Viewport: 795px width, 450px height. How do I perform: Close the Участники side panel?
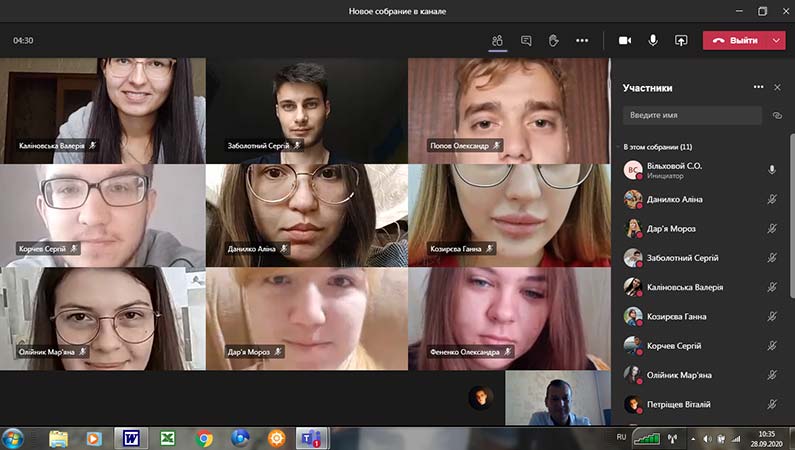pos(777,88)
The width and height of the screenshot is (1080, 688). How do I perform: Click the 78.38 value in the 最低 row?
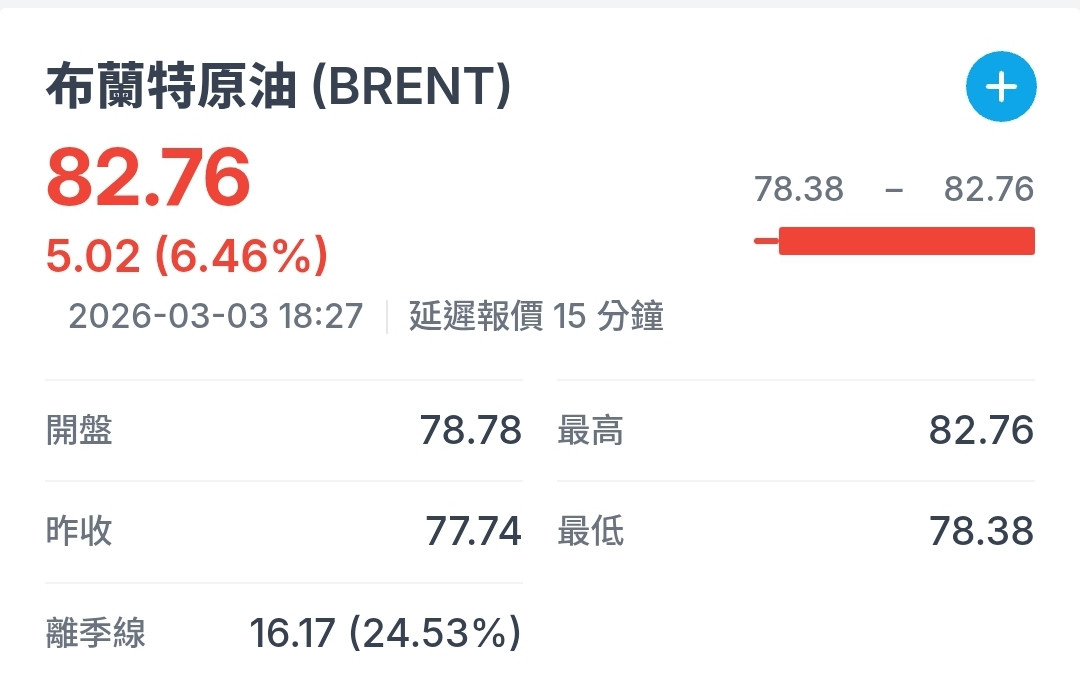[x=981, y=531]
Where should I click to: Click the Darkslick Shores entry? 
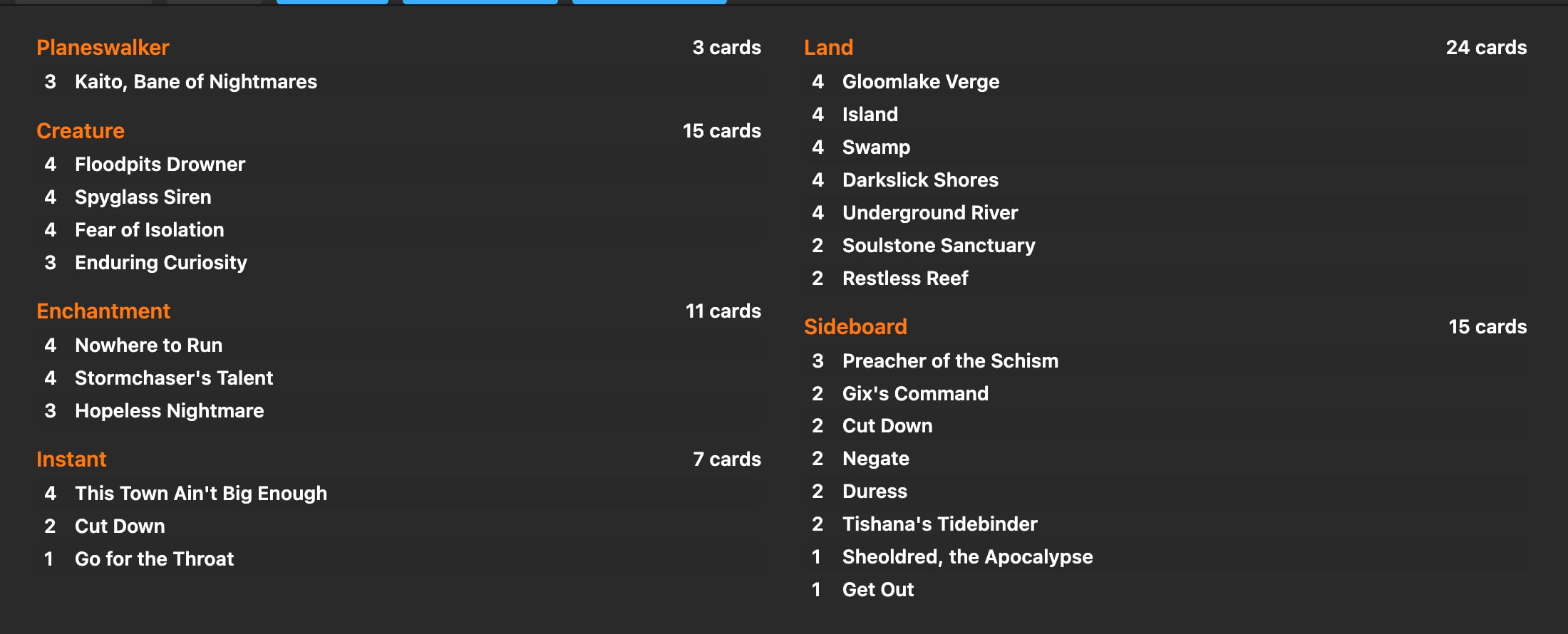point(919,180)
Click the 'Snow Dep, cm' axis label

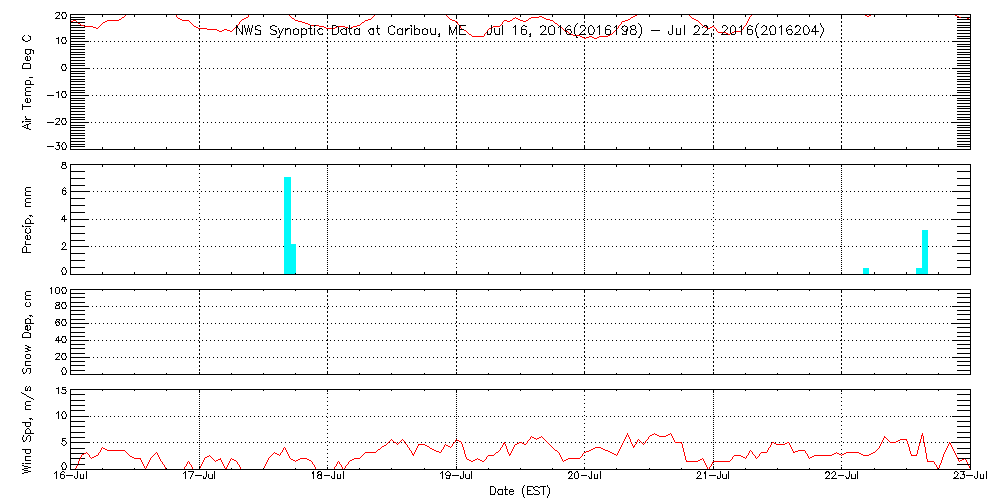click(27, 333)
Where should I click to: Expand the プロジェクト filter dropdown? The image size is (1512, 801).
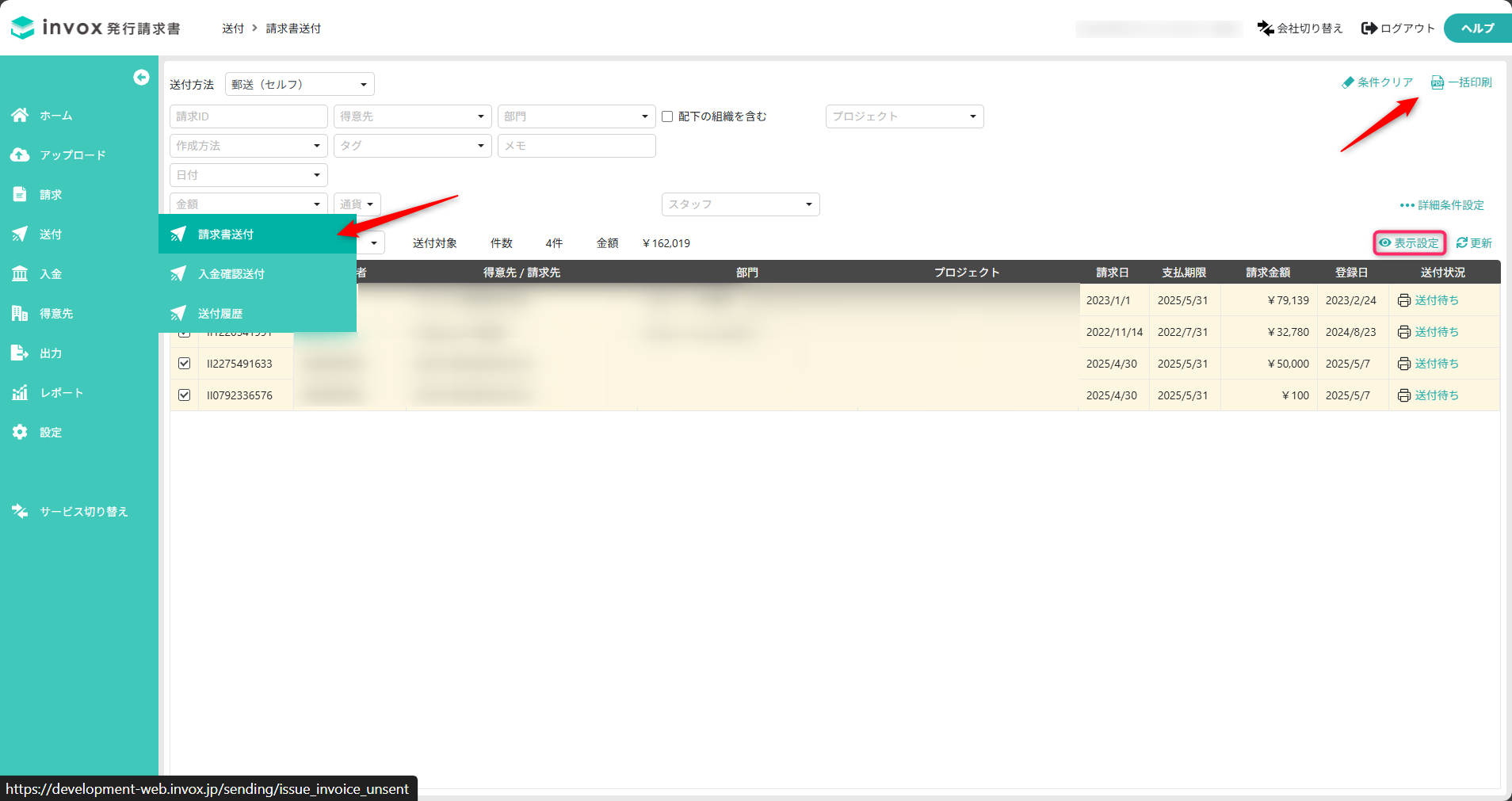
***
TASK DETAILS: Please copy every entry exactly, without the pictures.

ANSWER SECTION:
Viewport: 795px width, 450px height. How do I perform: Close the Участники side panel?
pos(777,88)
The width and height of the screenshot is (1080, 688). How do I perform: Click the 78.38 value in the 最低 row?
[x=981, y=531]
Where should I click to: Click the Darkslick Shores entry? 
point(919,180)
Click the 'Snow Dep, cm' axis label

click(27, 333)
Where should I click to: Expand the プロジェクト filter dropdown? The image size is (1512, 801).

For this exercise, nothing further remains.